That's 21,000 tokens spent reading two files. The files barely changed between reads. But Claude doesn't have a "just show me what changed" option — it re-reads the entire file every time.

Waste #2: Tools You Never Use

You installed a cool MCP server with 15 tools. You use 2 of them. The other 13 sit there, doing nothing, except consuming 500-2000 tokens each on every single turn.

It's like carrying a toolbox with 30 tools to fix a leaky faucet. You need a wrench. The other 29 tools just make the toolbox heavier.

Pro tip: The gh CLI uses far fewer tokens than the GitHub MCP server for the same operations (creating PRs, checking issues, viewing diffs). If you're doing GitHub work, try gh first.

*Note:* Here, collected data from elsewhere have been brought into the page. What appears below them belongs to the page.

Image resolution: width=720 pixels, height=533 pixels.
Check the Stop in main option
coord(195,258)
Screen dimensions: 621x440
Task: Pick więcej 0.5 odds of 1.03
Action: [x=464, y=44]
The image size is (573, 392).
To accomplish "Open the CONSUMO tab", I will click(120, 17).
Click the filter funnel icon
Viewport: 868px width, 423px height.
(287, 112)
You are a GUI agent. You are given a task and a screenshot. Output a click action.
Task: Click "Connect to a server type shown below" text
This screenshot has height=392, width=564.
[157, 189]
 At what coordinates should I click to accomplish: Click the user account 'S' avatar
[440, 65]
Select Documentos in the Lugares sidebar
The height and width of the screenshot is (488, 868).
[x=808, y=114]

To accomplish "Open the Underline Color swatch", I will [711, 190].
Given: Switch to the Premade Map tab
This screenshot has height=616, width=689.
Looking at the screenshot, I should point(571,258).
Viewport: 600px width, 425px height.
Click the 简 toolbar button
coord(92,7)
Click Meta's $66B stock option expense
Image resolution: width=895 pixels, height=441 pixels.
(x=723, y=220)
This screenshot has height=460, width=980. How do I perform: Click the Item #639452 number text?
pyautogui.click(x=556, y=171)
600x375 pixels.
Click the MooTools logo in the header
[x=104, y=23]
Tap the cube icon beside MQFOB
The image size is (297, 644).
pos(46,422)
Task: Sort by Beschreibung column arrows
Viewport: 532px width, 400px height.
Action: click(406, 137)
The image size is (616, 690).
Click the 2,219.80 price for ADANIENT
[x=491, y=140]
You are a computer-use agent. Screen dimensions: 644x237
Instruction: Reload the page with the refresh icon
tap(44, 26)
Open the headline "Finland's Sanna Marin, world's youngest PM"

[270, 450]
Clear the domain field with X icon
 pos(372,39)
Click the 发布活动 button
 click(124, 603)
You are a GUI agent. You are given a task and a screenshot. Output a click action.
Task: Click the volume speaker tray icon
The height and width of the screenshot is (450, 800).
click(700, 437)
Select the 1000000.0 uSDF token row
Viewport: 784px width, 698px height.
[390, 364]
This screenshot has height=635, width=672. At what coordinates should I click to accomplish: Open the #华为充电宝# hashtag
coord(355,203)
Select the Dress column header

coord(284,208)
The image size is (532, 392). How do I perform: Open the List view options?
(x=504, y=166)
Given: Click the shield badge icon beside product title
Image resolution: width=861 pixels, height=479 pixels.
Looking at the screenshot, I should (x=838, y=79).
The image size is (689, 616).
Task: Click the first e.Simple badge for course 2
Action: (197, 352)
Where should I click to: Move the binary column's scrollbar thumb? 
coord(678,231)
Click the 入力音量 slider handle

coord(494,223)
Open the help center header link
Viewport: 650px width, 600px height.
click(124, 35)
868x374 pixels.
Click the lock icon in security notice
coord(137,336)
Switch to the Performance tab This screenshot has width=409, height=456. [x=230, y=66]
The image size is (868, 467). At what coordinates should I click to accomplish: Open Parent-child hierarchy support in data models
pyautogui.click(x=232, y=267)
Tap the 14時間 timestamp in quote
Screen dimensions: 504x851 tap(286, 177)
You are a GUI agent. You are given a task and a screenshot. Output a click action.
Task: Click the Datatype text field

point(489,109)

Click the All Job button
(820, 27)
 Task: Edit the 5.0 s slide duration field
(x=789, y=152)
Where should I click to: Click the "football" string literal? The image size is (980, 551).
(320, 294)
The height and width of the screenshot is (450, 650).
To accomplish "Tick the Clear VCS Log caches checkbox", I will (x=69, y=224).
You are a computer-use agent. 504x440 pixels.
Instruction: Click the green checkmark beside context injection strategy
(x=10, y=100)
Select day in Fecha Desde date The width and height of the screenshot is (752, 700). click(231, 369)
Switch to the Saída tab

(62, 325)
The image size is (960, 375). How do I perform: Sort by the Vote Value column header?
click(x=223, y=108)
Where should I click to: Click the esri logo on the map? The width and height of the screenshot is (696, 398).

Waste #3: A CLAUDE.md That's Too Long

Your CLAUDE.md is injected into every single request. Every turn. Every follow-up. If your CLAUDE.md is 10,000 tokens, you're taxed 10,000 tokens on every interaction before Claude even reads your code.

Most people put too much in CLAUDE.md. Detailed coding style guides, long architecture explanations, exhaustive lists of conventions — all valid information, but it doesn't need to live in the file that gets loaded every turn.

Waste #4: Old Conversation That Doesn't Matter Anymore

By turn 15, the first 8 turns are usually irrelevant — you asked some exploratory questions, tried a wrong approach, changed direction. But those old turns are still in context, taking up space and sometimes confusing Claude with outdated information.

"Wait, didn't you say we should use approach X?" — No, that was turn 3. We abandoned that in turn 6. But Claude still sees both.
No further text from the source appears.